Die Luft ist rein – nicht überall

Berlin.  In 57 deutschen Städten war der Stickstoff-Dioxid-Wert zu hoch.

Autos fahren über die B14 am Stuttgarter Neckartor. Besonders dort, wo viele Autos fahren, enthält die Luft ungesunde Abgase.

Autos fahren über die B14 am Stuttgarter Neckartor. Besonders dort, wo viele Autos fahren, enthält die Luft ungesunde Abgase.

Foto: Christoph Schmidt / dpa

In vielen größeren Städten ärgern sich die Leute über Dreck in der Luft. Denn wo viele Menschen wohnen und viel Verkehr ist, entstehen Abgase.

Dazu gehört auch Stickstoff-Dioxid. Dieses Gas schadet der Umwelt und kann Menschen krank machen. Besonders alte Autos, die mit dem Treibstoff Diesel laufen, pusten es in die Luft.

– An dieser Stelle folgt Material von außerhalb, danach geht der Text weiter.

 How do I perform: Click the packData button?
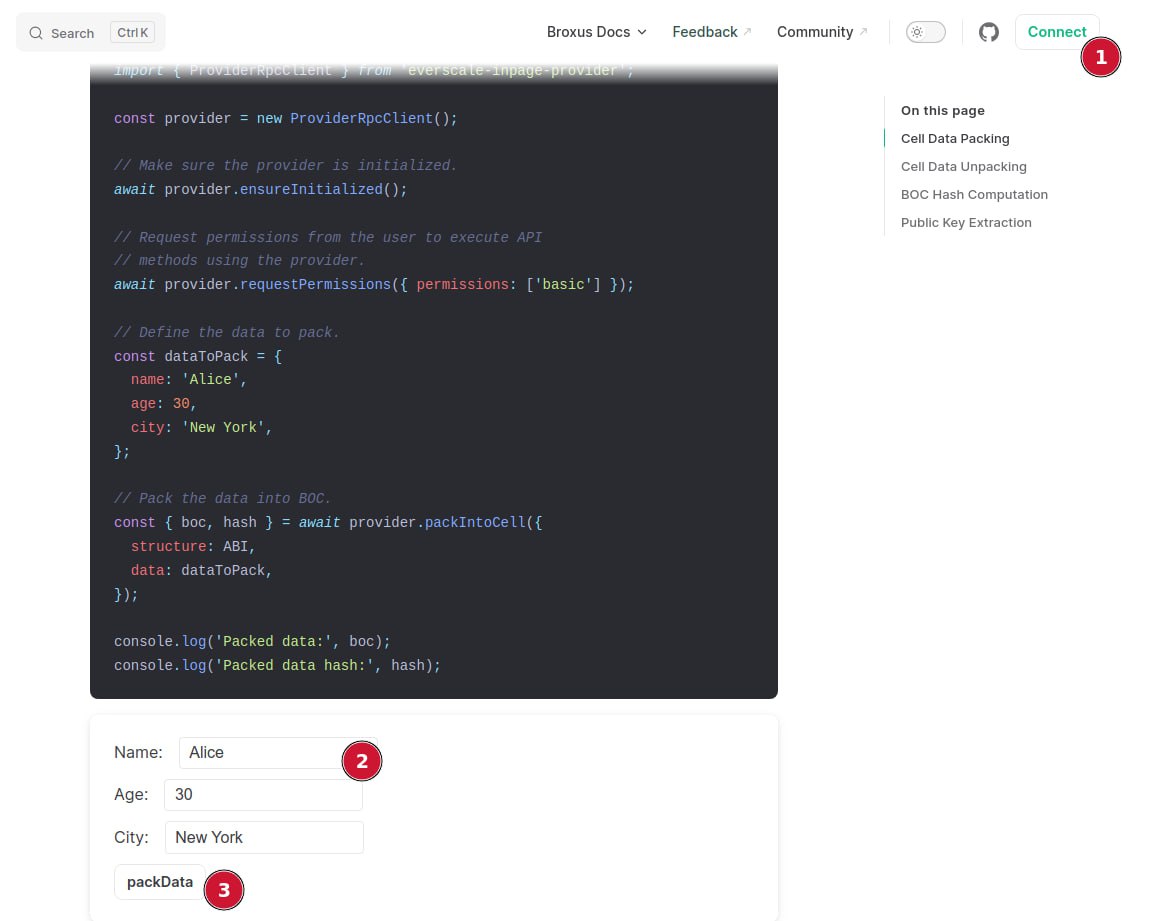coord(160,882)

Wissenschaftler messen regelmäßig nach, wie viel Stickstoff-Dioxid in der Luft enthalten ist. Gerade haben sie herausgefunden, dass die Luftverschmutzung im vergangenen Jahr in 57 Städten zu hoch war.

Das klingt zunächst viel. Doch im Vergleich zum Jahr 2017 hat sich der Wert verbessert. In der Zwischenzeit haben einige Städte neue Regeln beschlossen. Ältere Diesel-Autos dürfen zum Beispiel nicht mehr überall fahren. Die Experten sprachen von einer guten Entwicklung. Trotzdem müsse mehr gegen die Verschmutzung der Luft getan werden.